Staff Editorial: WHERE WE STAND: Discretion important to combat cyber bullying

The story about Tyler Clementi, a Rutgers University student, taking his own life is amongst one of the many that the media are calling cases of cyber bullying, or cyber-harassment.

The topic of cyber bullying has made headlines these past weeks, and has slowly become the top concern many have regarding the steady growth of social media.

Gone are the days when a bully can only attack on school grounds. According to stopcyberbullying.org, a website created to educate and prevent cyber bullying, cyber bullying occurs when a child, preteen or teenager is, “ tormented, threatened, harassed, humiliated, embarrassed or otherwise targeted by another […] using the Internet, interactive and digital technologies or mobile phones.”

Cyber bullying can affect people of all ages and can lead to dire consequences. Photo courtesy of WAtoday

The website makes a distinction that when these cases occur amongst adults, it is called cyber-harassment.

In any case, it’s obvious that cyber bullying has become a problem with social networking sites , like Facebook, and even through direct, personal communication, like text messaging, but what are we to do about it?

Granted, there are laws that could possibly be enacted to patrol what goes on online, but trying to resolve and avoid these instances of cyber bullying can easily start at home or with the individual.

Parents, for instance, need to have a stronger presence and knowledge of their child’s online activity.

Trusting a child or teenager with a computer is much like trusting them with a car. Their inexperience can lead them to avenues that they may not know what to do with while they’re alone in their room.

“The Internet has been called a big city with no police,” said Dr. Kimberly S. Young, an assistant professor of psychology at the University of Pittsburgh at Bradford.

There are so many things that can be viewed on the Internet. From how-to sites, to chat rooms, to adult sites where children are at risk to view things they aren’t meant to see at such a young age. Parents possess the ability to prevent this from happening.

Parents these days allow their kids to roam the Internet for many hours throughout the day. Many kids even have their own laptops.

“The most important way to help is prevention,” Dr. Young added. “Parents should learn what their kids do online, talk to them about it and know the early warning signs of trouble.”

Besides prevention, another way to help is to install parental control settings on the computers. Normally this requires a password to view certain sites and limits kids from harmful material on the web.

Other practical solutions, like having the computer in an open area in the house, instead of in a child’s room, are always talked about, but even having constant talks about what they can or cannot do online is also important.

Having that line of communication between parent and child is key and allows for a chance to truly know what’s going on in their lives.

Granted, most college students may not know anything about parenting, but these principles can be applied to ourselves when it comes to facing issues of cyber-harassment.

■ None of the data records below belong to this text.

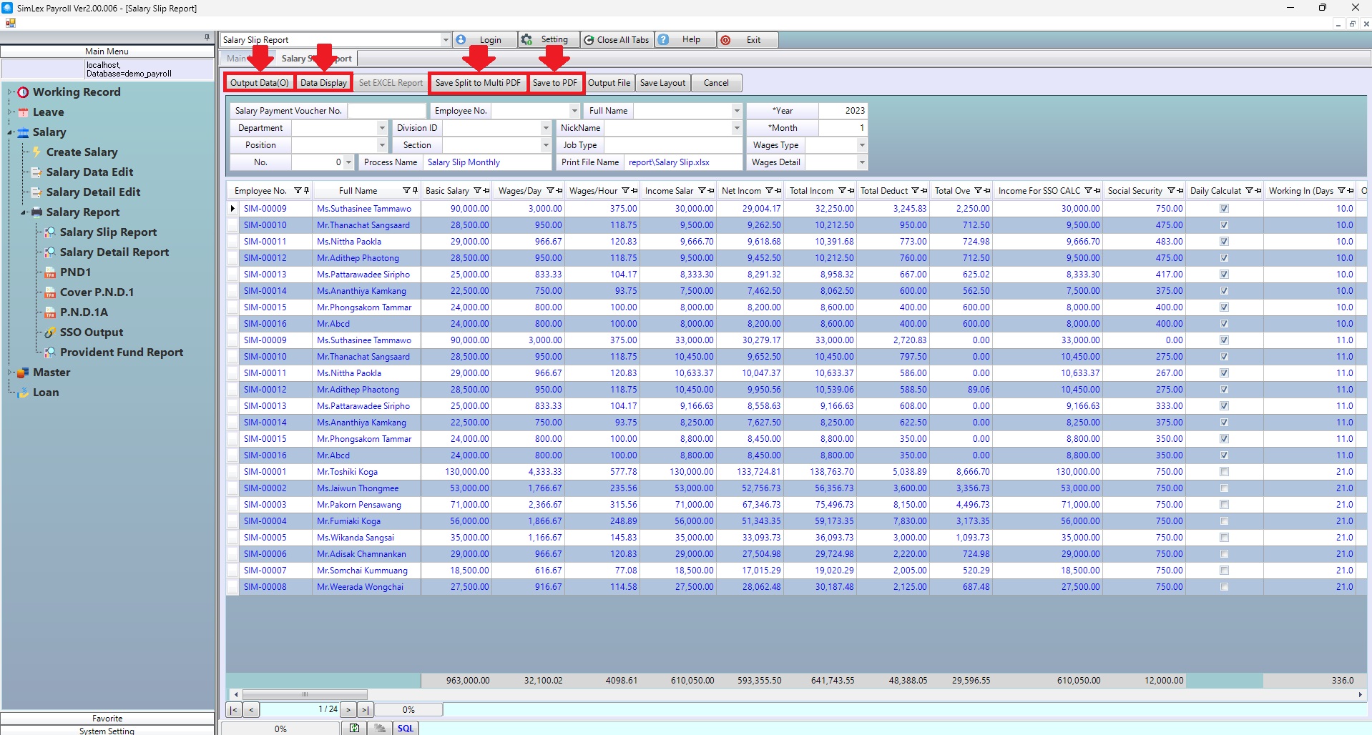Viewport: 1372px width, 735px height.
Task: Tick Daily Calculat checkbox for SIM-00008
Action: pyautogui.click(x=1224, y=587)
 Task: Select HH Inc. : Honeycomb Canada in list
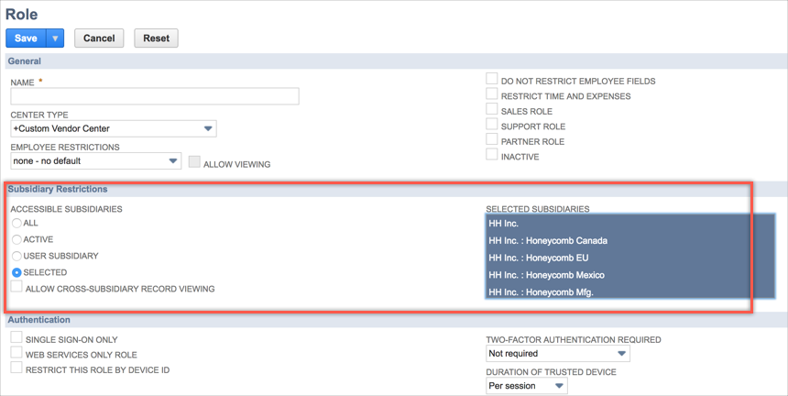(x=548, y=241)
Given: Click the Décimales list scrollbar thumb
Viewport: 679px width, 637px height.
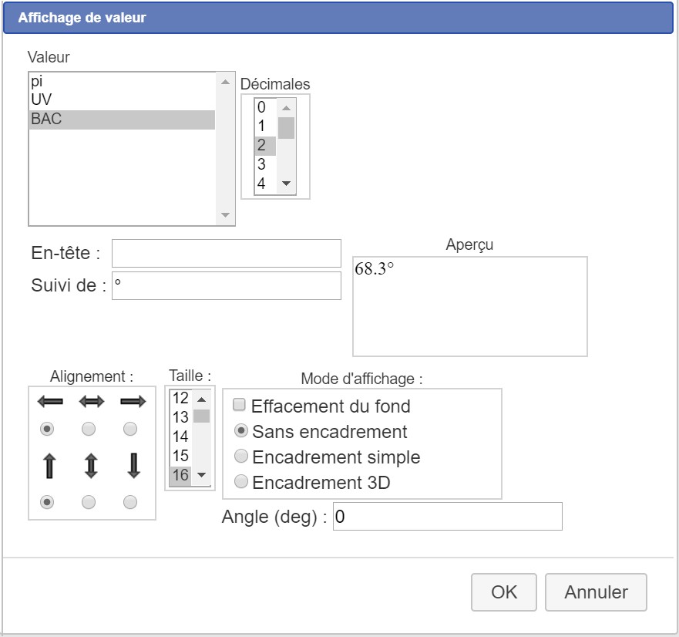Looking at the screenshot, I should pyautogui.click(x=286, y=127).
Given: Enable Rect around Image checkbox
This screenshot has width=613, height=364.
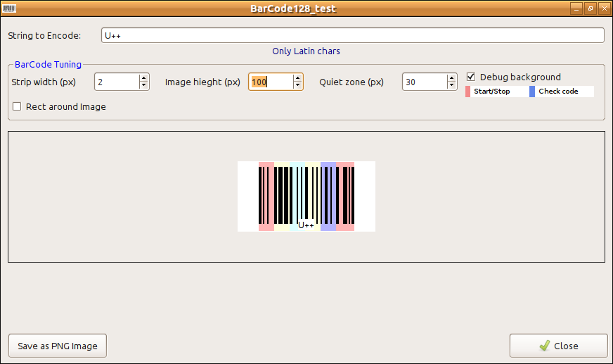Looking at the screenshot, I should (18, 107).
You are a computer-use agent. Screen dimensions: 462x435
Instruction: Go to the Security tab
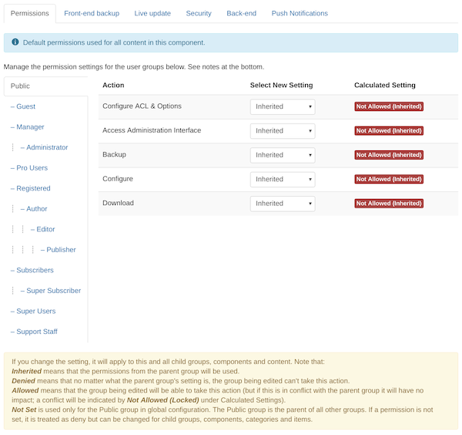coord(199,13)
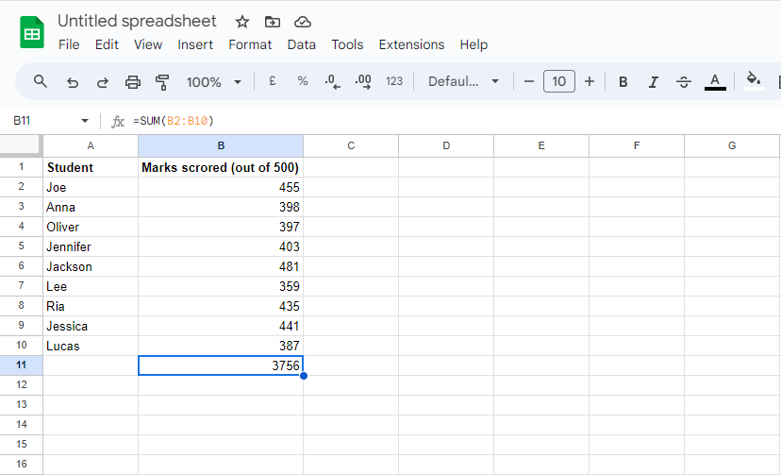Check the cloud document status icon

click(x=302, y=22)
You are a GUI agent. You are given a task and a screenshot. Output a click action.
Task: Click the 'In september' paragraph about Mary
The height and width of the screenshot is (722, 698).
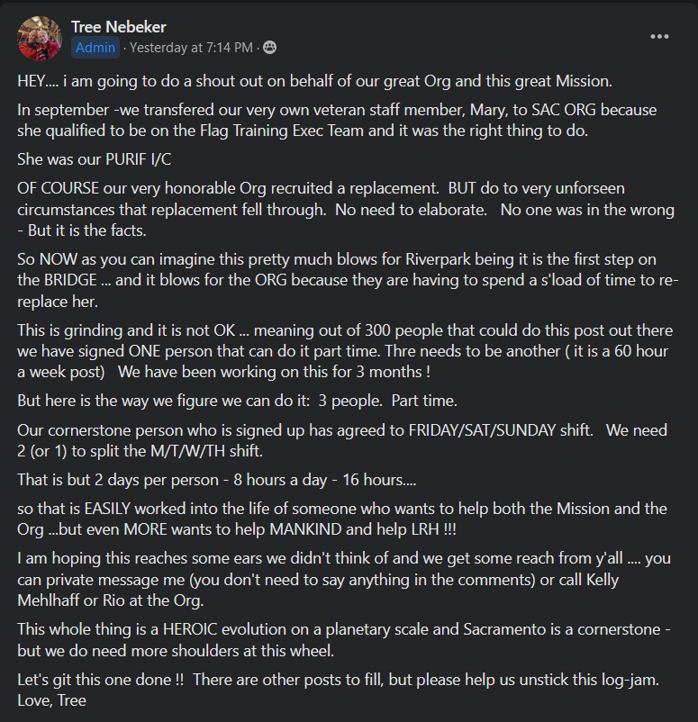(x=337, y=120)
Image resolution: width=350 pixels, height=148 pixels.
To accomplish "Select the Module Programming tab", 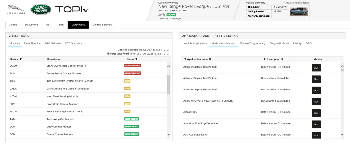I will point(252,43).
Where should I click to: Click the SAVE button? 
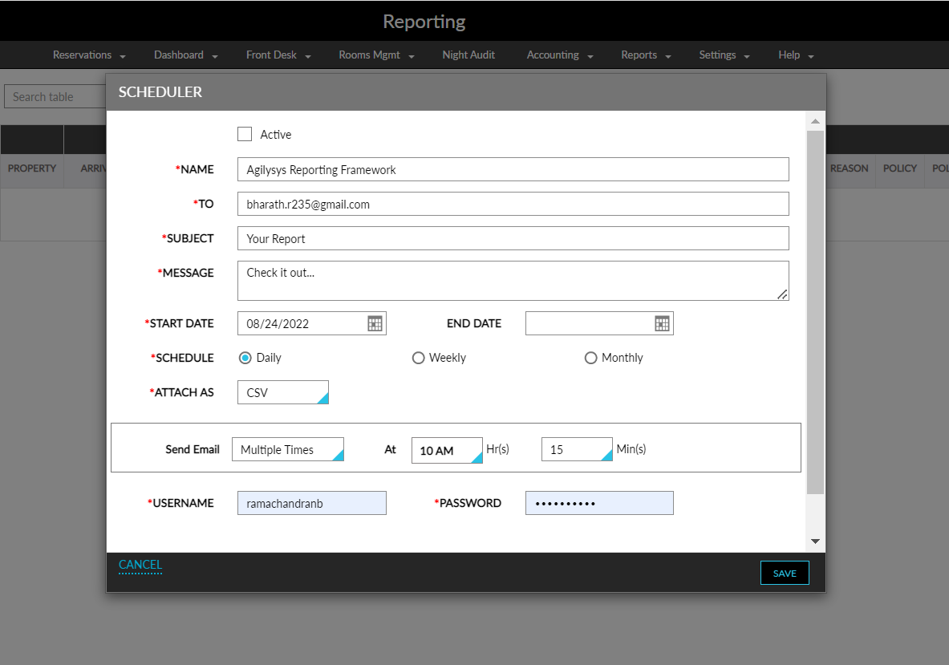(x=784, y=572)
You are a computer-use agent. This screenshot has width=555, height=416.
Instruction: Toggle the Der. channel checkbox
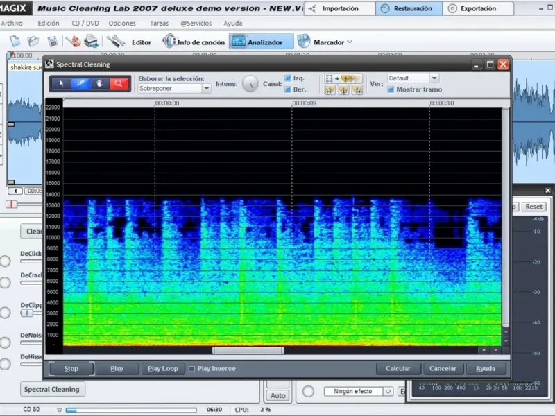coord(287,89)
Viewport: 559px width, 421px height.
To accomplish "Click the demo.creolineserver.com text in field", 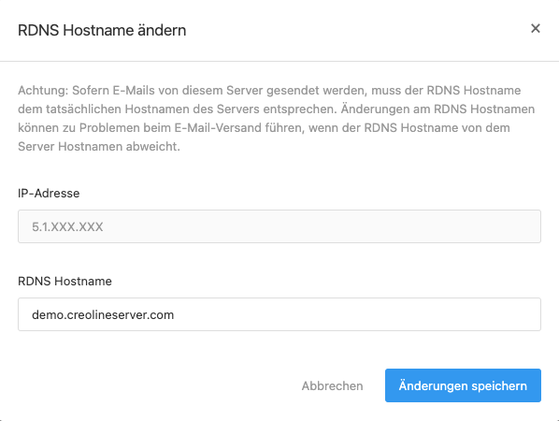I will coord(103,314).
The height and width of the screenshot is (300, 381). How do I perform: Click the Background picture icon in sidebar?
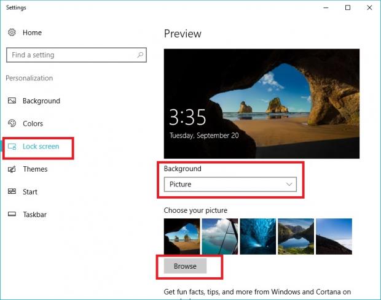[x=12, y=101]
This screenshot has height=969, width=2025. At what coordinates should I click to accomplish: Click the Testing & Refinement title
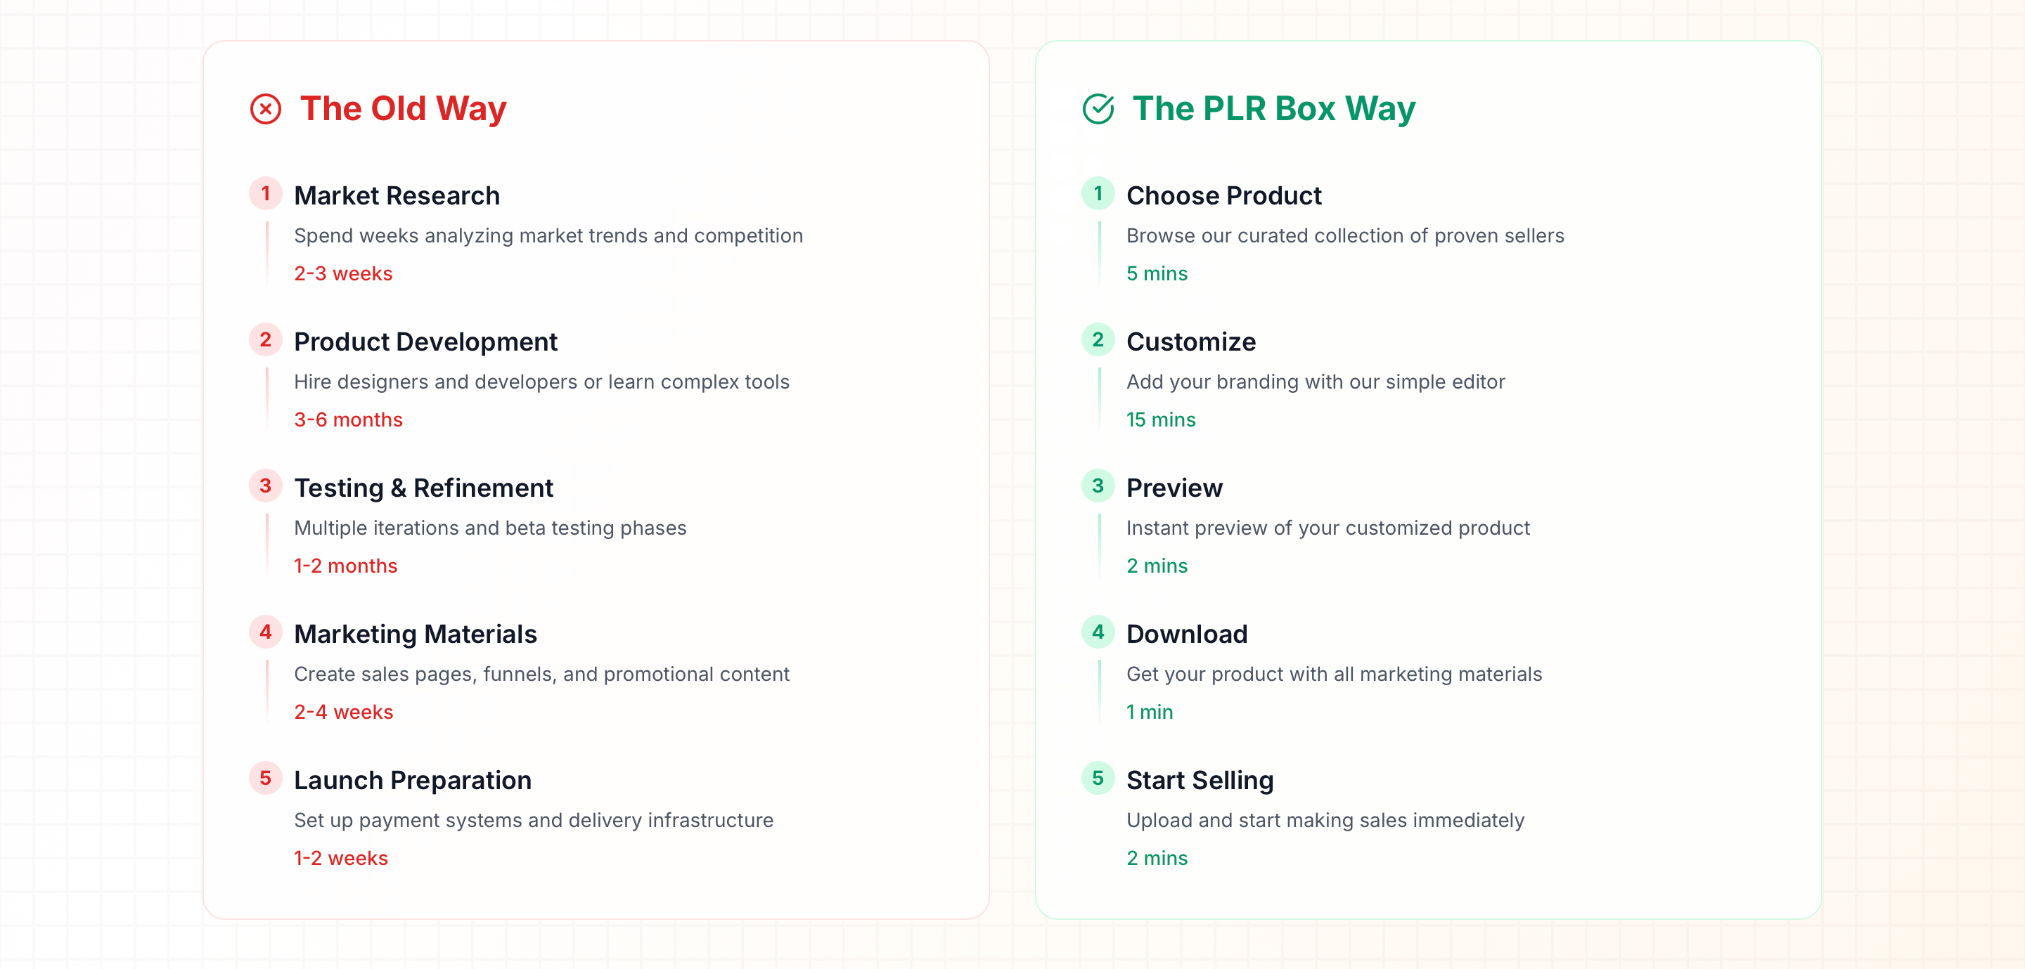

Keeping out of situations that might generate cyber-harassment can be as simple as learning one’s boundaries and exercising discretion online. You know yourself better than anyone, so you should practice safety when surfing the web.

Another rule of thumb to follow is to simply exercise discretion when posting content on the Internet. As we’ve all heard, once something has been posted online, it can never truly be deleted.

Once that message, post or photo has been put out there, it’s available for anyone to see. And with the steady trend of employers checking up on a prospective employee’s online activity, for example, it’s obvious why practicing discretion online is important.

Is it really going to be worth it to post a rumor about someone or bash someone online all for the sake of trying to knock another person down?

Parent involvement and discretion are important in battling cyber bullying and cyber-harassment.